(Saved data entries)
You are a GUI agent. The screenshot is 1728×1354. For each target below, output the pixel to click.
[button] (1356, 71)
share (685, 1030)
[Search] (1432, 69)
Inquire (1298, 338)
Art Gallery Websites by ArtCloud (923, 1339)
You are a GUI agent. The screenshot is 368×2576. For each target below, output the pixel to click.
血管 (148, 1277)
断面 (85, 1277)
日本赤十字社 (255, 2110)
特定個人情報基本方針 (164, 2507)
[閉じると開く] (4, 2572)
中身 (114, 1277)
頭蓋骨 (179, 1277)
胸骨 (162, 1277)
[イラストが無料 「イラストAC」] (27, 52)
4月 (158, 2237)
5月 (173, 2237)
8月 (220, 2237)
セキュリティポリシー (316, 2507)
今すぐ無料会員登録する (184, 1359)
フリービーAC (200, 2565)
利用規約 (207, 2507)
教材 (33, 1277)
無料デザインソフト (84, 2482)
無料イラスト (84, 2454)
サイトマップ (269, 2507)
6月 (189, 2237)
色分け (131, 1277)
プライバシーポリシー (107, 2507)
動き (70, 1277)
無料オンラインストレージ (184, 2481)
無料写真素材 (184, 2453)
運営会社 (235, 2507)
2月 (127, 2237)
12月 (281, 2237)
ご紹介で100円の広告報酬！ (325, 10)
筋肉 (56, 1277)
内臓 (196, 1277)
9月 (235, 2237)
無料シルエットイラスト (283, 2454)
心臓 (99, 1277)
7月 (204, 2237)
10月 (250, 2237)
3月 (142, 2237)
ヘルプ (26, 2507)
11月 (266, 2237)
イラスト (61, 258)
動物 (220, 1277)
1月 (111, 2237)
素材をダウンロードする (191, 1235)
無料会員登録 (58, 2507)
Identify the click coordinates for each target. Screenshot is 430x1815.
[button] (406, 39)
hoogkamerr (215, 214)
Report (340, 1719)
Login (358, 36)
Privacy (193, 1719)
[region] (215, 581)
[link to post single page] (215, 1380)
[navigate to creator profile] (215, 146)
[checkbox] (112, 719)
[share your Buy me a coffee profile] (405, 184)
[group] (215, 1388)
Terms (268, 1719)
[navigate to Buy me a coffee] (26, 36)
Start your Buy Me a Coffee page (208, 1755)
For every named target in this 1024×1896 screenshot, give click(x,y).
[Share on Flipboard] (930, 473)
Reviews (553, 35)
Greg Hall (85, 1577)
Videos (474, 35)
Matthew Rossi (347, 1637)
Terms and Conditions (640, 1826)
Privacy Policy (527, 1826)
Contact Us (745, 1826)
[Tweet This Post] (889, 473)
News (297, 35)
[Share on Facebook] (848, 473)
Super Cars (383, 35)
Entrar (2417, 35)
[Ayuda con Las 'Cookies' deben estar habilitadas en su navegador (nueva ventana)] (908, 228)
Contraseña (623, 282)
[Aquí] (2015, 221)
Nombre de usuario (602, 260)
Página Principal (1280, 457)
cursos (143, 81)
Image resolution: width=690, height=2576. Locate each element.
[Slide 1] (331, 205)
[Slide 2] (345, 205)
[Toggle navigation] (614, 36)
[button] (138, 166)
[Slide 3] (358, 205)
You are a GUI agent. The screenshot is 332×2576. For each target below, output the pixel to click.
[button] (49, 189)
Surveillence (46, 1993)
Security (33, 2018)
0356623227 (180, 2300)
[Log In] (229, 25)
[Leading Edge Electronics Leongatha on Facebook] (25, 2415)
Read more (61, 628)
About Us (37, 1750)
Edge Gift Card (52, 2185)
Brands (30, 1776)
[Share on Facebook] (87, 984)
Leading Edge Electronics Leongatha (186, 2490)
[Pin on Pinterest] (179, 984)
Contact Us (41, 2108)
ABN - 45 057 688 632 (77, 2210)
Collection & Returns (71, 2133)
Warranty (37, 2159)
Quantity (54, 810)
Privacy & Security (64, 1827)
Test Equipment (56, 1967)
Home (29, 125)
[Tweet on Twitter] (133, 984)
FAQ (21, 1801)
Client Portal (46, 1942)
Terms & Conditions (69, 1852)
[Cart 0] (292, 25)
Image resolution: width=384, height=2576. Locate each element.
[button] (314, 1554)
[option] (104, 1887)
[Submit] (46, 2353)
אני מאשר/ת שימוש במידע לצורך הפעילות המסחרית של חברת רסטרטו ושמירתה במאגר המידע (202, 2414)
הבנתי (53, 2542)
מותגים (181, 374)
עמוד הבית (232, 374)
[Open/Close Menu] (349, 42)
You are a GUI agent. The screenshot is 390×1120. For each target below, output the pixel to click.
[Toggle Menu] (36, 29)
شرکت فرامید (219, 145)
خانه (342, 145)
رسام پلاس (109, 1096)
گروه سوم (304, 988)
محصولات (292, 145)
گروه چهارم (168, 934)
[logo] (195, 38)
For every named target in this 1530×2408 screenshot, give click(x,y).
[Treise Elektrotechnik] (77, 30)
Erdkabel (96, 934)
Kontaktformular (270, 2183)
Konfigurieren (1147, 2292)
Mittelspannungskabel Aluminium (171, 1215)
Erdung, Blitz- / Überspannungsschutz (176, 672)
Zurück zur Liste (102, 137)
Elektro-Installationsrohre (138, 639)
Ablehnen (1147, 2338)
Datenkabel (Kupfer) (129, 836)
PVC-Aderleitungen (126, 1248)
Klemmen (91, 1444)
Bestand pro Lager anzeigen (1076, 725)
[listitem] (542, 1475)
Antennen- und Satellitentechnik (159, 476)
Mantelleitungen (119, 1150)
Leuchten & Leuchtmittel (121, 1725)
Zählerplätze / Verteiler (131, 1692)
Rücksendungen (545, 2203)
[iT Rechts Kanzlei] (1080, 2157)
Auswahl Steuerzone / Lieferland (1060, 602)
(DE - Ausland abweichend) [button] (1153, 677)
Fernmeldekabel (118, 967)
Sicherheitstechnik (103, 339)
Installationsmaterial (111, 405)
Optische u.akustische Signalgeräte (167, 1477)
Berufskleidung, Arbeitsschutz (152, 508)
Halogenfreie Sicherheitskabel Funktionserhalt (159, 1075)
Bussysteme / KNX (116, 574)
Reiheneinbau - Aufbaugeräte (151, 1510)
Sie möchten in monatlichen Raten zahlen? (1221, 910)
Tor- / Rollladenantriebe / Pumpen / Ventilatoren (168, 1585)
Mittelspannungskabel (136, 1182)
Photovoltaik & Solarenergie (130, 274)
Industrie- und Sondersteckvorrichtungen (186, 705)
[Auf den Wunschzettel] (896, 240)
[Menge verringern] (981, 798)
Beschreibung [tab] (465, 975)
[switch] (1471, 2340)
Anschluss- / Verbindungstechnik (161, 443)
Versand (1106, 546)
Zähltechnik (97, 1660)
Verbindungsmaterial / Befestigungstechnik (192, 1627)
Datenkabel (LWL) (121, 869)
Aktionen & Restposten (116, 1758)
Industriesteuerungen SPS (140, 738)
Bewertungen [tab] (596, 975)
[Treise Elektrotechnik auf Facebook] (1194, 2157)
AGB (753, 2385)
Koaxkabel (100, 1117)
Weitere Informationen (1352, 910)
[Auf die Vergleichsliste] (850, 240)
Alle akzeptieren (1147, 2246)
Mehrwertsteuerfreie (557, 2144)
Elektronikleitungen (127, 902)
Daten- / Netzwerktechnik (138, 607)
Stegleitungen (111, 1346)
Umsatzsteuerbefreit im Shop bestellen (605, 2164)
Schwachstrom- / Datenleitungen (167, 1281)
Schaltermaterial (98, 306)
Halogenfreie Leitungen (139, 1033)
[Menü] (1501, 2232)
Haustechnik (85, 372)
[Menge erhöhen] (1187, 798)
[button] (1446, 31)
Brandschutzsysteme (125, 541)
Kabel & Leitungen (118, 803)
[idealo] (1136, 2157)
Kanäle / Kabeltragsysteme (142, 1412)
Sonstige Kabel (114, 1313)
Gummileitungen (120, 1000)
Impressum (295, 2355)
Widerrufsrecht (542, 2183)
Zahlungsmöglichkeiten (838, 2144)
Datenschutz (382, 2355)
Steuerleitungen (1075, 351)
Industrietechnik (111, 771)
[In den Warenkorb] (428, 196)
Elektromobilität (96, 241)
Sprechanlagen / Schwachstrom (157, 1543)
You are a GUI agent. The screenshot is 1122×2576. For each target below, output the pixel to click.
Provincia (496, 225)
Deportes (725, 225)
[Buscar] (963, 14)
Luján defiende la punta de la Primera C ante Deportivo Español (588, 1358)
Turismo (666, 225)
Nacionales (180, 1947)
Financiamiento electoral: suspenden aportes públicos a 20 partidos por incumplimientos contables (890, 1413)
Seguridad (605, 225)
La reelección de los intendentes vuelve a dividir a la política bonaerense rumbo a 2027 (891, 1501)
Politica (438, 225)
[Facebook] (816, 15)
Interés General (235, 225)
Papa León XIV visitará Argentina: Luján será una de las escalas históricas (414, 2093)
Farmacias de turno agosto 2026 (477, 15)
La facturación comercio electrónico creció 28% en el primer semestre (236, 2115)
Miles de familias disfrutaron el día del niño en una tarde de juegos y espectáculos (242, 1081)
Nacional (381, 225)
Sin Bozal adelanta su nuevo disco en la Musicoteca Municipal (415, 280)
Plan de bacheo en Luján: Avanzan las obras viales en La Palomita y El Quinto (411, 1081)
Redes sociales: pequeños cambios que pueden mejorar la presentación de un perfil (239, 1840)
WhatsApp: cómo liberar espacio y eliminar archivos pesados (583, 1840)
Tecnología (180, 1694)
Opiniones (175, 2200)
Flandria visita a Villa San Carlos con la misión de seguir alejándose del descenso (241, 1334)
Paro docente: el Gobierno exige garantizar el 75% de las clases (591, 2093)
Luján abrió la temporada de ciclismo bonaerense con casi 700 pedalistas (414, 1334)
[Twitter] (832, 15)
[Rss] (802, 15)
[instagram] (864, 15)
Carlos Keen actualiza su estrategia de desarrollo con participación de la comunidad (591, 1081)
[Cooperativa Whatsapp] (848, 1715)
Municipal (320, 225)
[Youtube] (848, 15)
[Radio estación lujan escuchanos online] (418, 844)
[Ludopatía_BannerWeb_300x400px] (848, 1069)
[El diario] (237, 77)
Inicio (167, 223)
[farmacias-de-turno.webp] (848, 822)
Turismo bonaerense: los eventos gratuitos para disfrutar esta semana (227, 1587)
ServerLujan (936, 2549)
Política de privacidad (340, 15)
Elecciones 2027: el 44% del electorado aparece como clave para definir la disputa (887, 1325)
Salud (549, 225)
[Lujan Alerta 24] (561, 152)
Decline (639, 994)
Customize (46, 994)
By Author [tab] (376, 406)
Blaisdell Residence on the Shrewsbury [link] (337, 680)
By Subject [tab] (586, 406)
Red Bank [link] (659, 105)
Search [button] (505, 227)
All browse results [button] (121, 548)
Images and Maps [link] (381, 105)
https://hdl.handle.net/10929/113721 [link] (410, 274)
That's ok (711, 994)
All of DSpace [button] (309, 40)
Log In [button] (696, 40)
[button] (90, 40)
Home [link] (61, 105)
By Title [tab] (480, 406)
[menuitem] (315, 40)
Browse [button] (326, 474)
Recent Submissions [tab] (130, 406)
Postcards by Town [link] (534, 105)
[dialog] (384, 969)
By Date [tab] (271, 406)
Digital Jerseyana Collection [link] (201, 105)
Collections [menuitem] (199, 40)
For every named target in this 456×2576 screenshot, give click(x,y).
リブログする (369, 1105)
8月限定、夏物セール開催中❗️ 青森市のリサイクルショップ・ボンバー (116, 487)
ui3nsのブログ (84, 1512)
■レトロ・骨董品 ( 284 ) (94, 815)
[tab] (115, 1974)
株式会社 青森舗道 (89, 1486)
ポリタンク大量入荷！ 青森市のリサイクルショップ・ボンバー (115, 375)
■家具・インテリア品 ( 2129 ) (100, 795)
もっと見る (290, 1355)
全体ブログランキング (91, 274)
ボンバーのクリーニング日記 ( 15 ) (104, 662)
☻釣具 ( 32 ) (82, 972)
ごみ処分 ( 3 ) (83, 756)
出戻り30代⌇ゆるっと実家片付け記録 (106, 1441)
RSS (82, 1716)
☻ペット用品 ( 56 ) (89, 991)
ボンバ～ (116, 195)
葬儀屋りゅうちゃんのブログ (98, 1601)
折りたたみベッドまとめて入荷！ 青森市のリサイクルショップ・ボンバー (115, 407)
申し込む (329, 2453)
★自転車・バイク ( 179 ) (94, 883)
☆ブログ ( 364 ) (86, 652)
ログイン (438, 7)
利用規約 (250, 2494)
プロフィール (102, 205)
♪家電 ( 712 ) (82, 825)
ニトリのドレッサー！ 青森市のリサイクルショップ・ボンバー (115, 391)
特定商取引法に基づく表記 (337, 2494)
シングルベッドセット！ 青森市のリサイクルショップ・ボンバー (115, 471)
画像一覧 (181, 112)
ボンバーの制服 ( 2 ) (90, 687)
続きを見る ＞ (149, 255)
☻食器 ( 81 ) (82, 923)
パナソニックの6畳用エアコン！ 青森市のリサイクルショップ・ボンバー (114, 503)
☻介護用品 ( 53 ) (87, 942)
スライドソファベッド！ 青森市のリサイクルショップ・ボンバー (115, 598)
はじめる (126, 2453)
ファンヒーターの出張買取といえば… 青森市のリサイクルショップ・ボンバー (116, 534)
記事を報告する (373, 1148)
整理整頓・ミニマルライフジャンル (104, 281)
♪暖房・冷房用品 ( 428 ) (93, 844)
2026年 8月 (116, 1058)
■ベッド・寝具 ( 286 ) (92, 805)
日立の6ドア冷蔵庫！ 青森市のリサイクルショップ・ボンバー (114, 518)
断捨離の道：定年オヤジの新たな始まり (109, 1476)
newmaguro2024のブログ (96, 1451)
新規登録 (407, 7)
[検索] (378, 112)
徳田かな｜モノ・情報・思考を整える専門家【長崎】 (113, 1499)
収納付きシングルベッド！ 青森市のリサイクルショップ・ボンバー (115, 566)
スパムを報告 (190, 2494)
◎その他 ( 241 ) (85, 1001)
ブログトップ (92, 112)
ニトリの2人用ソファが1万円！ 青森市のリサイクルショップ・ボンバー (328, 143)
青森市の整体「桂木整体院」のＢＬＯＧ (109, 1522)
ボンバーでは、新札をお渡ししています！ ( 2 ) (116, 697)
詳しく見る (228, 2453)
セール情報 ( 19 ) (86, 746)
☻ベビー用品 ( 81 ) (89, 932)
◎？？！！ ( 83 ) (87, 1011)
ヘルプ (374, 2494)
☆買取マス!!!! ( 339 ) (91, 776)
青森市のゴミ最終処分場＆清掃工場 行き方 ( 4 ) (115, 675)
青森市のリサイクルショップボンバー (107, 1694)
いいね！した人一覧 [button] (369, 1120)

To do: Starting with the line that holds "Digital Jerseyana Collection" and ending with the line that holds "286 ) (92, 805)", retype every line in the data above exactly, and nothing else.

Answer below:
Digital Jerseyana Collection [link] (201, 105)
Collections [menuitem] (199, 40)
For every named target in this 456×2576 screenshot, give click(x,y).
リブログする (369, 1105)
8月限定、夏物セール開催中❗️ 青森市のリサイクルショップ・ボンバー (116, 487)
ui3nsのブログ (84, 1512)
■レトロ・骨董品 ( 284 ) (94, 815)
[tab] (115, 1974)
株式会社 青森舗道 (89, 1486)
ポリタンク大量入荷！ 青森市のリサイクルショップ・ボンバー (115, 375)
■家具・インテリア品 ( 2129 ) (100, 795)
もっと見る (290, 1355)
全体ブログランキング (91, 274)
ボンバーのクリーニング日記 ( 15 ) (104, 662)
☻釣具 ( 32 ) (82, 972)
ごみ処分 ( 3 ) (83, 756)
出戻り30代⌇ゆるっと実家片付け記録 (106, 1441)
RSS (82, 1716)
☻ペット用品 ( 56 ) (89, 991)
ボンバ～ (116, 195)
葬儀屋りゅうちゃんのブログ (98, 1601)
折りたたみベッドまとめて入荷！ 青森市のリサイクルショップ・ボンバー (115, 407)
申し込む (329, 2453)
★自転車・バイク ( 179 ) (94, 883)
☆ブログ ( 364 ) (86, 652)
ログイン (438, 7)
利用規約 (250, 2494)
プロフィール (102, 205)
♪家電 ( 712 ) (82, 825)
ニトリのドレッサー！ 青森市のリサイクルショップ・ボンバー (115, 391)
特定商取引法に基づく表記 (337, 2494)
シングルベッドセット！ 青森市のリサイクルショップ・ボンバー (115, 471)
画像一覧 (181, 112)
ボンバーの制服 ( 2 ) (90, 687)
続きを見る ＞ (149, 255)
☻食器 ( 81 ) (82, 923)
パナソニックの6畳用エアコン！ 青森市のリサイクルショップ・ボンバー (114, 503)
☻介護用品 ( 53 ) (87, 942)
スライドソファベッド！ 青森市のリサイクルショップ・ボンバー (115, 598)
はじめる (126, 2453)
ファンヒーターの出張買取といえば… 青森市のリサイクルショップ・ボンバー (116, 534)
記事を報告する (373, 1148)
整理整頓・ミニマルライフジャンル (104, 281)
♪暖房・冷房用品 ( 428 ) (93, 844)
2026年 8月 (116, 1058)
■ベッド・寝具 ( 286 ) (92, 805)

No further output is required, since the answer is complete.